Sally Hansen Instant Cuticle Remover (in the blue bottle) is to be used more sparingly. I usually go for once a week. You squeeze it around the edges of your nails, push your cuticles back with an orange stick, let it sit (the bottle says 1 minute, but I usually do 5), and then wash the residue off with soapy water. This is meant to dissolve dry cuticle skin or callouses. You should be able to find this in any drugstore.
Also, if you have a physical exfoliant scrub, using this occasionally while washing your hands can help soften and remove dead skin. I have a tub from Lush called Ocean Salt.
Step 2: Moisturize!
MOST IMPORTANT STEP
This is all a matter of budget and preference.
I have many options here.
You can paint oil onto your cuticle. I like Solar Oil the best, but Haken (sold at Sally Beauty Supply) is a more economical option and comes in a variety of scents (they smell good).
If you're not into oil, you can use a cuticle butter.
Burt's Bees makes a Lemon Cuticle Butter (I have it but didn't photograph) in a small tin. It's great for carrying around in your bag, but it's very thick and dry - so it's not my favorite.
Lush Lemony Flutter is Burt's Bees super moisturizing cousin, but many people complain about it being stinky. It really doesn't bother me, but it doesn't smell good. You may want to get a sample from Lush before laying down the money.
Neutrogena Norweigan Formula.
Classic. Works well. Should be easy to pick up from a drugstore.
L' Occitane Hand Cream.
Very rich. 20% Shea Butter. Thick, so it may suit you more as a night cream w cotton gloves (I proved too lazy to do that regularly, plus it's hot in the summer to be sleeping in gloves). It smells kinda like a Grandma (but a rich, French one). You can get this from Sephora.
Finally, Creative Nail Design Solar Butter.
This is like a hand cream and cuticle oil in one. It has shea butter and all the properties of Solar Oil. It smells like almonds.
Personally, if I use oil I like to seal it will a lotion or cream.
Whenever I use CND Cuticle Eraser I'll usually slap CND Solar Butter on my hands right on top of it.
I mentioned before in another entry, but I try not to remove my polish with pure acetone every time because it is drying. Try an acetone remover. Non-acetone removers tend to also be drying because you have to use so much more for them to be effective.

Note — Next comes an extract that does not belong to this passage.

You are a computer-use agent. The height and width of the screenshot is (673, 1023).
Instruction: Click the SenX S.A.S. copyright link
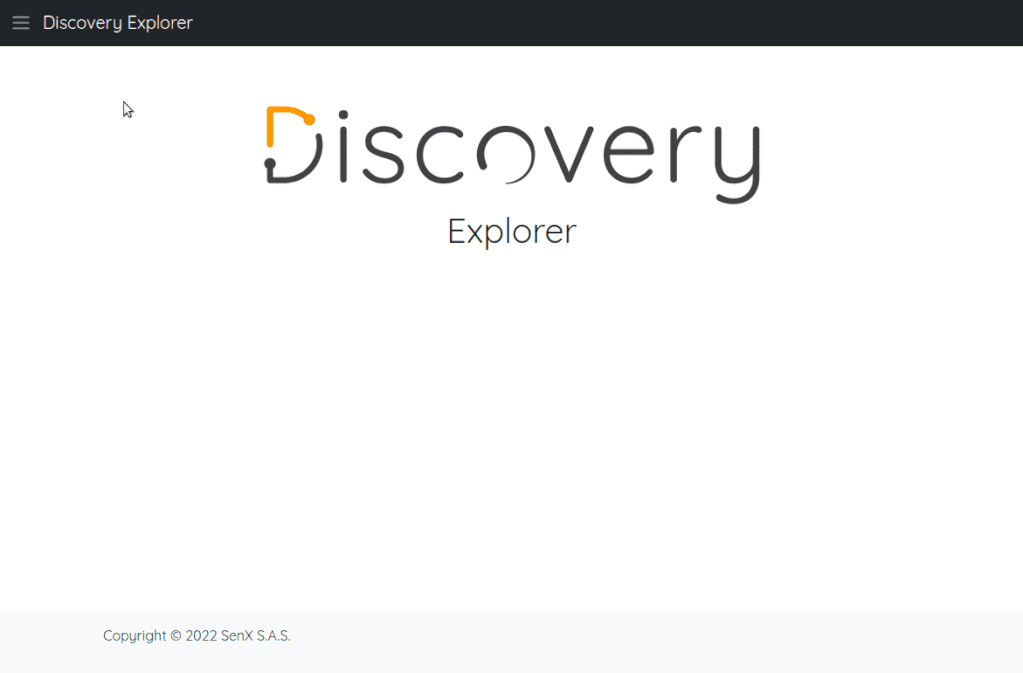pyautogui.click(x=254, y=635)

If you do a lot of housework or gardening, invest in some rubber gloves. These can save your hands.
Post manicure cleanup
I have tried q tips and orange sticks wrapped in cotton (both dipped in pure acetone).
The best thing I've found so far are paintbrushes dipped in acetone.
Here are my favorites (and my giant orange stick from Sally):
Here's my advice. Go to an art supply store. Look at and FEEL the brushes. Pick a few that you think will be suitable and experiment. I had to try a few to find ones I like.
-Go for brushes for oil/acrylic paint over watercolor because they're stiffer.
-I prefer to use a flat or bright brush to clean up either side of my nail. Then I switch to a round brush to do the curved base of my nail.
(I do this after applying a top coat and letting my nails dry)
-Take a look at a variety of sizes, I prefer 1s and 2s - but I have excellent eyesight. You may want to go bigger.
Final note: Some people I know swear by prenatal vitamins and/or Biotin for strengthening their weak nails. I have strong nails already and I prefer not to take excess supplements, so I haven't tried either personally.
I hope this advice helps you love your natural nails even more.